International concern grows over Chinese ‘police service stations’

More governments in Europe and the Americas have launched their own investigations into alleged Chinese secret police stations identified by a human rights group, with Germany and Chile looking into the reports and France “monitoring.”

The Madrid-based non-governmental organization, Safeguard Defenders, reported in September that China is carrying out “illegal, transnational policing operations” across five continents via 54 so-called police service stations in 30 countries.

Beijing said the stations were set up to provide essential services to Chinese citizens overseas. Safeguard Defenders says they are actually used to coerce emigrants into returning home to face criminal charges and to silence dissent abroad.

So far the Dutch and Irish governments have ordered China to shut down its overseas police service stations in their countries.

Some other European governments including the Czech Republic, Germany, Portugal, Spain, Sweden and the United Kingdom, are probing the allegations made by Safeguard Defenders.

“The German government does not tolerate the exercise of foreign state power, and accordingly, Chinese agencies do not have any executive authority on the territory of the Federal Republic of Germany,” the German Interior Ministry said.

German authorities are currently also having to deal with another case of foreign extraterritoriality, after Hanoi’s secret agents were accused of abducting a Vietnamese fugitive in Berlin “in broad daylight” and forcing him to return to Hanoi to face criminal charges.

Vietnam and China are among a handful of countries ruled by Communist Parties and their public security apparatuses operate similarly, although on a different scale.

The French Interior Ministry told Le Monde newspaper that its General Directorate for Internal Security “deploys substantial (and increasing) resources on monitoring activities of foreign services or state entities likely to come into conflict with our own sovereignty.”

In Chile, Interior Minister Carolina Tohá said an investigation is being carried out in the city of Viña del Mar, following a cabinet meeting during which the issue was raised.

‘A bigger picture’

In the United States, where an investigation into the reported overseas police service station in New York is ongoing, the government is taking a broader approach and looking at China’s alleged transnational repression and policing efforts in the whole of the country, rather than looking into a single case.

“That’s how we’d like foreign governments to respond to our report,” said Jing-jie Chen, one of the main investigators contributing to the Safeguard Defenders’ report ‘110 Overseas – Chinese Transnational Policing Gone Wild.’

110 is the police emergency number in China and some of the alleged police stations call themselves “110 Overseas Service Stations.”

“We would like the governments to look at a bigger picture, where the Chinese overseas policing should be seen as a method of China’s transnational repression,” Chen told RFA.

“It enables the Chinese state to reach out and silence dissidents, to spread fear and distrust among Chinese communities, and dissidents – despite having fled China – will not be able to continue their activism.”

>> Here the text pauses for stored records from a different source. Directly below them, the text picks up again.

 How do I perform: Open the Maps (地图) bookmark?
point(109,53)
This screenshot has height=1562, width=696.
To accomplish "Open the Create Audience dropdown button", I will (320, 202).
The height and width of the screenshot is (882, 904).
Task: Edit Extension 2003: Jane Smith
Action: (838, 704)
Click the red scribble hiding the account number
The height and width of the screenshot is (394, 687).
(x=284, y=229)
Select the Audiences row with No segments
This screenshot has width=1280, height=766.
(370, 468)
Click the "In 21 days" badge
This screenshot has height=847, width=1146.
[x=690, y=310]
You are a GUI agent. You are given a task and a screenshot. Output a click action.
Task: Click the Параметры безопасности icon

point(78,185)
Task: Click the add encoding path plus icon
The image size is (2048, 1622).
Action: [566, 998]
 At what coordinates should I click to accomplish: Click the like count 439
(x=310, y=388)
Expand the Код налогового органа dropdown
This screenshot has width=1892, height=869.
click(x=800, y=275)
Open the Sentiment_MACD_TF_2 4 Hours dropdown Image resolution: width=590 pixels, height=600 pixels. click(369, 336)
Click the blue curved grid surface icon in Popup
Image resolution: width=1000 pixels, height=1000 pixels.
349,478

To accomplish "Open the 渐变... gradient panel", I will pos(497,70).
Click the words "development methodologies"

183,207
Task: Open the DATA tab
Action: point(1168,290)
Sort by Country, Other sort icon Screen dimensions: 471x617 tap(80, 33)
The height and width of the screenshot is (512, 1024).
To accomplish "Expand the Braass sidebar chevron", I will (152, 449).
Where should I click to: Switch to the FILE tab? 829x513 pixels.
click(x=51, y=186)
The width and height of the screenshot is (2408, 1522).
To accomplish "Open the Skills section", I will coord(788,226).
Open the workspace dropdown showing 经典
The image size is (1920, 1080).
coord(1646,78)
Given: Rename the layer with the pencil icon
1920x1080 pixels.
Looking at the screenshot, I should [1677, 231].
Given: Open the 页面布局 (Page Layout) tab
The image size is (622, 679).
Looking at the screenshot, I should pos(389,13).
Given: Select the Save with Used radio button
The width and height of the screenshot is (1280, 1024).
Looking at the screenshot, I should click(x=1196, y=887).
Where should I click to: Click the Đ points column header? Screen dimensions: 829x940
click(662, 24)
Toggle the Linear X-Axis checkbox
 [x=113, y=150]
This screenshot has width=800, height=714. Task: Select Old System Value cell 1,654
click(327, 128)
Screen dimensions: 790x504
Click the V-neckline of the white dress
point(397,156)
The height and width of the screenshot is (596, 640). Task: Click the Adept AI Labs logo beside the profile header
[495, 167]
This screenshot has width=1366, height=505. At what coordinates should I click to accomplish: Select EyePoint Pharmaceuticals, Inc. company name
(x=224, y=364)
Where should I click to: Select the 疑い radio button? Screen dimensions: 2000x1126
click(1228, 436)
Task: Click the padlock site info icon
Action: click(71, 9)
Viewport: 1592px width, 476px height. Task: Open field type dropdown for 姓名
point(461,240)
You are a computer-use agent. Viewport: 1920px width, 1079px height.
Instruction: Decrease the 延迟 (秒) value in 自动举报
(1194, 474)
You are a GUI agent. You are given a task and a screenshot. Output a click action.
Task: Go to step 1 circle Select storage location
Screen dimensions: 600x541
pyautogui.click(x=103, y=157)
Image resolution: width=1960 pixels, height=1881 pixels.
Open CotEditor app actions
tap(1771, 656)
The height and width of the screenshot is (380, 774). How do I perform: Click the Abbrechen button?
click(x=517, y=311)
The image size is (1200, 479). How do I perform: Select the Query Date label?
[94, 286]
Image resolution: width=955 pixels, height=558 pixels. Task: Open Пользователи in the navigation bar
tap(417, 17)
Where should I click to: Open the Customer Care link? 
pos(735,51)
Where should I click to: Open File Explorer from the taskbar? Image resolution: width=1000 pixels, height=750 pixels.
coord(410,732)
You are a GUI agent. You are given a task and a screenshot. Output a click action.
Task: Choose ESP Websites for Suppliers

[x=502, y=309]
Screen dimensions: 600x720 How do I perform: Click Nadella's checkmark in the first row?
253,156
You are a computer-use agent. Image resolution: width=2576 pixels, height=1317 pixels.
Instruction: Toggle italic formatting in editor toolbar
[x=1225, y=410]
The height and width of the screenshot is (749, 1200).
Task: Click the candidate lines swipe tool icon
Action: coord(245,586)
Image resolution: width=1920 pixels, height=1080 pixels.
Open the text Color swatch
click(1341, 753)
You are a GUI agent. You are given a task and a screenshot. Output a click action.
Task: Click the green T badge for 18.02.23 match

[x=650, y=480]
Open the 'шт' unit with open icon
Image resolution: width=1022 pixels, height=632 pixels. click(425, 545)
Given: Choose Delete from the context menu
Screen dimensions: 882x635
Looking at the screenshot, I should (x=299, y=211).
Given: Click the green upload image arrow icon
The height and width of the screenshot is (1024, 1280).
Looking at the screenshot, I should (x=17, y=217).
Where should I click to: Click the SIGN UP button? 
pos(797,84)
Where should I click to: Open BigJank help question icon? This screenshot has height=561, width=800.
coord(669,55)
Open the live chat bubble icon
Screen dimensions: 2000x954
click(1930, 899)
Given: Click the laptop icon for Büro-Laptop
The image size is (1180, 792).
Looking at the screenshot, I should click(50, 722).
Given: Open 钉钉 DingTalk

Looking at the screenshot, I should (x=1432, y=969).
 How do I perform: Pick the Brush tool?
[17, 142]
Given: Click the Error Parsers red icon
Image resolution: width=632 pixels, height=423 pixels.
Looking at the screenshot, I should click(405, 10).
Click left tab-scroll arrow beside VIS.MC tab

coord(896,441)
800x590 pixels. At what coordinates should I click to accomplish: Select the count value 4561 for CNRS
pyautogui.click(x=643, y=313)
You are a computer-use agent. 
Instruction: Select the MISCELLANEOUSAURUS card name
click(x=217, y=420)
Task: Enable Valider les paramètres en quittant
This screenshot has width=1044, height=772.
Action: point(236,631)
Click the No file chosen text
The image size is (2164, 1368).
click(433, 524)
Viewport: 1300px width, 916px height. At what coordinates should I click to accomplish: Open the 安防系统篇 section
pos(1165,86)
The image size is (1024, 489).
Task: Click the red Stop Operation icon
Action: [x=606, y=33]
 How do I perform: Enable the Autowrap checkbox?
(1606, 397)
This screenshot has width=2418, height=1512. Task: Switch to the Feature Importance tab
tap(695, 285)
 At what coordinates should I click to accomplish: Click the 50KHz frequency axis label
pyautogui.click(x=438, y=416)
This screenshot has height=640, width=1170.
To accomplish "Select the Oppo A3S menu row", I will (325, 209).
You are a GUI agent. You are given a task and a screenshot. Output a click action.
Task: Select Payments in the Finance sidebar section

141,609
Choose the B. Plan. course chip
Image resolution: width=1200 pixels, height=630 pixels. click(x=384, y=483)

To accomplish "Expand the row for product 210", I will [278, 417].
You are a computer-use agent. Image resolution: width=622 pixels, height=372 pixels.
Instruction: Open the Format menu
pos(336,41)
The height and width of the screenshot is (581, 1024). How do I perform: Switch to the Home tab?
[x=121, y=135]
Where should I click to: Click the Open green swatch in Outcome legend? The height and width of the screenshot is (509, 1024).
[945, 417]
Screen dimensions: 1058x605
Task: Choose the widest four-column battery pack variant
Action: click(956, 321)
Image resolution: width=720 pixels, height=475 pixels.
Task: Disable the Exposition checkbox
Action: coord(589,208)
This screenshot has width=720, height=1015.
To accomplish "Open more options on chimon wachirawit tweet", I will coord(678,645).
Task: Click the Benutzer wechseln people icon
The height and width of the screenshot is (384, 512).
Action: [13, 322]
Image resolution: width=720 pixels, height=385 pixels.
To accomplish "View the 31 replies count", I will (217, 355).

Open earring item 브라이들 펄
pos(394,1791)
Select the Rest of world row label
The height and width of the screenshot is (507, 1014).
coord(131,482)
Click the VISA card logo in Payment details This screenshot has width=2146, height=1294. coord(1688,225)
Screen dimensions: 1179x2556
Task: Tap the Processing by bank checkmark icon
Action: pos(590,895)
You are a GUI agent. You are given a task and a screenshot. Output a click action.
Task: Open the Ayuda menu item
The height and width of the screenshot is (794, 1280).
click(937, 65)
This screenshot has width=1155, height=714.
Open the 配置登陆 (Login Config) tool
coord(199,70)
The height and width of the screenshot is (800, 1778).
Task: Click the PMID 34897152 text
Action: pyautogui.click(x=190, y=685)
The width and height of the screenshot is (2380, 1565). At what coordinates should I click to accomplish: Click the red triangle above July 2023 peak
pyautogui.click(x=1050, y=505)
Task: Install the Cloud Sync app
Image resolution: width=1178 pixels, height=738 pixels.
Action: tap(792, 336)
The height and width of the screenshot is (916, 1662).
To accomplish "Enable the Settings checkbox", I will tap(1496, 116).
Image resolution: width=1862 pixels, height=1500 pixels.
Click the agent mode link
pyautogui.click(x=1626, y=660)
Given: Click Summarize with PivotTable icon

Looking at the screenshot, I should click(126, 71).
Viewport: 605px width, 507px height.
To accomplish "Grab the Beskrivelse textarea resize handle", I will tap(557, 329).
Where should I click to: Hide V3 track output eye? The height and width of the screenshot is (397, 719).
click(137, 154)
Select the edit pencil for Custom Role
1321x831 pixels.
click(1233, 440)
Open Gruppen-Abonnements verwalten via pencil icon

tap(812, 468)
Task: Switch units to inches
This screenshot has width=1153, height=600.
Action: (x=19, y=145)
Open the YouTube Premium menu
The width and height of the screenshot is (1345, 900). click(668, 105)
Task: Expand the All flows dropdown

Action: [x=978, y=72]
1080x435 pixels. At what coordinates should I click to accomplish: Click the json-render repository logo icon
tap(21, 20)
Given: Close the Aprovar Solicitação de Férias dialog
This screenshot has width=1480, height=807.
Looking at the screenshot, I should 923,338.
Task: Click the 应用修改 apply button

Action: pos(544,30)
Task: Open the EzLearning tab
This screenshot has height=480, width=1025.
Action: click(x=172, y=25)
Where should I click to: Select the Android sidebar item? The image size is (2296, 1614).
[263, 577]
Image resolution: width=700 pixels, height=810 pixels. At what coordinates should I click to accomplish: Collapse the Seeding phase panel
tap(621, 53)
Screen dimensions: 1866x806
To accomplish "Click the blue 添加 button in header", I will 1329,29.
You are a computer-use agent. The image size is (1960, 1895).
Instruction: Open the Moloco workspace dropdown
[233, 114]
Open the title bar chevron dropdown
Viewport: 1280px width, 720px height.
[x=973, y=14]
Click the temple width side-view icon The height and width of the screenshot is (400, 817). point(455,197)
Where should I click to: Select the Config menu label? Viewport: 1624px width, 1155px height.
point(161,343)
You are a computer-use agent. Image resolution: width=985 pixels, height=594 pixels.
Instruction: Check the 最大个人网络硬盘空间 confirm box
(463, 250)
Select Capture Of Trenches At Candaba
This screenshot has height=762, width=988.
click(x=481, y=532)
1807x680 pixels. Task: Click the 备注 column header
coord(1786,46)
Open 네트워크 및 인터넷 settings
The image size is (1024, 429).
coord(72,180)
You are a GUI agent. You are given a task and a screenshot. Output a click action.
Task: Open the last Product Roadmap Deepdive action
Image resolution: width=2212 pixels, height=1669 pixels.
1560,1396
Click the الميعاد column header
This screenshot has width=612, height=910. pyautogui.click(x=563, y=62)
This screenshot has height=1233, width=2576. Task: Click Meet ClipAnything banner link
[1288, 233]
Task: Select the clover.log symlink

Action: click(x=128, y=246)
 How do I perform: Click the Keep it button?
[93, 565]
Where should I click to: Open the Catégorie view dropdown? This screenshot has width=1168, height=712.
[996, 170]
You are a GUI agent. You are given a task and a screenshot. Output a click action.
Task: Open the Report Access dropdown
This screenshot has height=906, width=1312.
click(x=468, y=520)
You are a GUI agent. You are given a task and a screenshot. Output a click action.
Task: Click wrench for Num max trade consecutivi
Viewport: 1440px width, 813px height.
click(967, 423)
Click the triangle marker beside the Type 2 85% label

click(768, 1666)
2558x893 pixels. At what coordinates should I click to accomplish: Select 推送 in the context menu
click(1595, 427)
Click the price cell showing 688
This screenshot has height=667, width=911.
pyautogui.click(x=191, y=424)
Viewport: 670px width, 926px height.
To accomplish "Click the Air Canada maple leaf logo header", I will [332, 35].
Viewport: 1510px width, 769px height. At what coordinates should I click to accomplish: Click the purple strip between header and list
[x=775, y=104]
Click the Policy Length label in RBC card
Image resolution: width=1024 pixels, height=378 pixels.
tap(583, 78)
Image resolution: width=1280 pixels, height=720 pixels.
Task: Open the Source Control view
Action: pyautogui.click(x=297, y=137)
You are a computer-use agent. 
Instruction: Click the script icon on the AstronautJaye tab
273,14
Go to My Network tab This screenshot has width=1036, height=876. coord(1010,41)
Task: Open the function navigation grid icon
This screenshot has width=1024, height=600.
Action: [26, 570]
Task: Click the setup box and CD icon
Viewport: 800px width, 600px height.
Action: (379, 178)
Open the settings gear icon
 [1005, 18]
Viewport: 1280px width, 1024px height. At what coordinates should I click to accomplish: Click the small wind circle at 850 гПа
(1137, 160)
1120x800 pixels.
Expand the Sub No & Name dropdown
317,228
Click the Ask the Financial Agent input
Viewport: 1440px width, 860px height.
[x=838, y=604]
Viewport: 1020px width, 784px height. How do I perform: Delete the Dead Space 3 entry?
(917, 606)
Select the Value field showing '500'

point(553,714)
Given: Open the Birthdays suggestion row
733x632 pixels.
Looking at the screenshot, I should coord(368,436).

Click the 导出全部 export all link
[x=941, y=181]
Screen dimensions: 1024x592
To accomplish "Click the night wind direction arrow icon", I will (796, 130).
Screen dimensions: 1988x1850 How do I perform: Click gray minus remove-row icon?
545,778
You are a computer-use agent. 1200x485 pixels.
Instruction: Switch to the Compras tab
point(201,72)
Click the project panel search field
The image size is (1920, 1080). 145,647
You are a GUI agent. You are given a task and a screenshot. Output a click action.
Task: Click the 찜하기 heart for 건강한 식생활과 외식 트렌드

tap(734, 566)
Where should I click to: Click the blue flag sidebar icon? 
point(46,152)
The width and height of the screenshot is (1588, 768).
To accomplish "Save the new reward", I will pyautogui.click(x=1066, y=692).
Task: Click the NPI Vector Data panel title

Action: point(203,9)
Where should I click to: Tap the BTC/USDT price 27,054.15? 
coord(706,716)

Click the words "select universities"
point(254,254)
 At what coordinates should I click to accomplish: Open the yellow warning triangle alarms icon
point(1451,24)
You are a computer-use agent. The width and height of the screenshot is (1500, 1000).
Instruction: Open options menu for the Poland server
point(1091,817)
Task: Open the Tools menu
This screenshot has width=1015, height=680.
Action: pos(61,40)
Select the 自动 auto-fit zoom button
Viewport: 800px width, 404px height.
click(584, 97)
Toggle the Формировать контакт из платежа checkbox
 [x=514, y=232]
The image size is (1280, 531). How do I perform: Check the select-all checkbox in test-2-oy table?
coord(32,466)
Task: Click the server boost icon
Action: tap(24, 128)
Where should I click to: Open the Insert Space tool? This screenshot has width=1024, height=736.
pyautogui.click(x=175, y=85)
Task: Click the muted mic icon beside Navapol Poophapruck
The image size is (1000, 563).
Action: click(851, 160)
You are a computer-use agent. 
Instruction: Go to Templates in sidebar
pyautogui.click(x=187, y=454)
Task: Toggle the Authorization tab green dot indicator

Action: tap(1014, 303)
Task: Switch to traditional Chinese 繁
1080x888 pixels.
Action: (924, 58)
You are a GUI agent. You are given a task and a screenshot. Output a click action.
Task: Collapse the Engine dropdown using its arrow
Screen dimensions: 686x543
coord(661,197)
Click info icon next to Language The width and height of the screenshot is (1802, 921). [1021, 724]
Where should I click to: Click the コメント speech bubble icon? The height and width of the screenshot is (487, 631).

“Foreign governments should take this issue seriously as this is not only protecting Chinese citizens but also defending democracy,” the researcher said.

Safeguard Defenders urged foreign governments to investigate China’s transnational repression tactics and underlying networks, “including in countries where no police service station appears to have been set up.”

“We call on them to set up adequate reporting and protection mechanisms for communities at risk, and coordinate information-sharing and adequate responses with like minded countries,” said Chen.

Network of police stations

The 54 police stations identified in the Safeguard Defenders report were set up mostly by two Chinese Public Security Bureaus, from Qingtian County in Zhejiang province and Fuzhou, the capital of Fujian province.

Government documents obtained via open sources however indicated that at least ten provinces in China were given mandates to set up similar operations, and the number of such police stations may be much higher.

“We found indications that other local police departments and public security bureaus [are] starting replicating this kind of overseas service station, like Wenzhou and Wuhai,” said Chen.

The Chinese government insisted that the purpose of the service centers is to help overseas Chinese nationals, who have not been able to return home because of the COVID-19 pandemic, “to have their driving licenses renewed and receive physical examinations.”

This has been rejected by Safeguard Defenders’ researchers, who pointed out that first reports of China’s police stations abroad were recorded in 2018, before any signs of COVID.

Between April 2021 and July 2022, Chinese police “persuaded” 230,000 alleged fugitives to return to China “voluntarily” while admitting not all their targets had committed any crimes, they quoted Chinese state media as saying.

While recognizing swift responses by European governments, the researchers said authorities in many other countries, including Argentina, Austria, Brazil, Cambodia, Greece, Hungary, Japan, and Slovakia, to name a few, have yet to respond.

“In Nigeria, some journalists told us they have tried to cover the story but have been warned against it, even threatened,” Chen told RFA.

“Government agencies kept telling them the report’s findings are nonsense,” he added.